The drum is the biggest change. I made the drum as thin as possible knowing that a wall thickness of 1mm is sufficient for the mildly cosmetic nature of the shape, and that I was going to reinforce the middle and ends with a three card layer circle plug. There's now a taper from the aluminum section to the start of the black region, a task not feasible back then in the era of manual sanding. Having a Dremel allows for greater opportunities! The end caps on the prototype may have been constructed from a back of a art sketch pad due to the supreme rigidity. That material is also significantly heavier than Magic cards.

The minigun barrel spindle assembly was built with purely 110lb cardstock this time. I think I may have used a plastic tube in the prototype to reduce friction. That may also have been a big factor in the weight reduction.
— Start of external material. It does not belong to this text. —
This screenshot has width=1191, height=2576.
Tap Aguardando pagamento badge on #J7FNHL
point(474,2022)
 The rest of the build was the same as the last. Except I had no idea how I pulled off making the rear handle bracket without a Dremel. Or in general. I ended up shearing off a section in the middle and needed to reinforce it with a paper clip rod. I'll call that "planned strategic structural enhancement".
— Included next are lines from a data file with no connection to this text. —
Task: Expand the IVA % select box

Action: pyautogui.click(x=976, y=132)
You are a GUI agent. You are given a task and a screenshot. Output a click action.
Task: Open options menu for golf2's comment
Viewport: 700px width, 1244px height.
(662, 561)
I noticed a long way though that I undersized the minigun barrels from 6.35mm to 5mm. I don't really care and I don't think anyone else does either. It looks OK as is. Makes painting the barrel assembly easier.

Here's the completed production model Sasha, Serial Number 0002 (assigned one, as though I'll be making more, but you never know). The Mini MS stand I bought a while back finally found a good purpose. Just the right height to display this monstrosity.

The build took around a week (with copious breaks in between part fabrication), and definitely was made easier with pre-existing plans. However, I had some quality issues with the large drum that resulted in a warped outer surface. That entire drum needed to be scrapped and redone, costing a day's worth of work. It's not particularly an annoying project to do, but it's not pleasant either. I did achieve a noticeable weight reduction, but not enough to allow the minigun to be properly wielded by the Heavy.

As for the fate of Prototype S/N 0001, it shall remain in possession of The Vortex as no smart person would want the flawed model (and I actually like the older one better for some reason). S/N 0002 shall be used as barter for rare and exotic trade goods.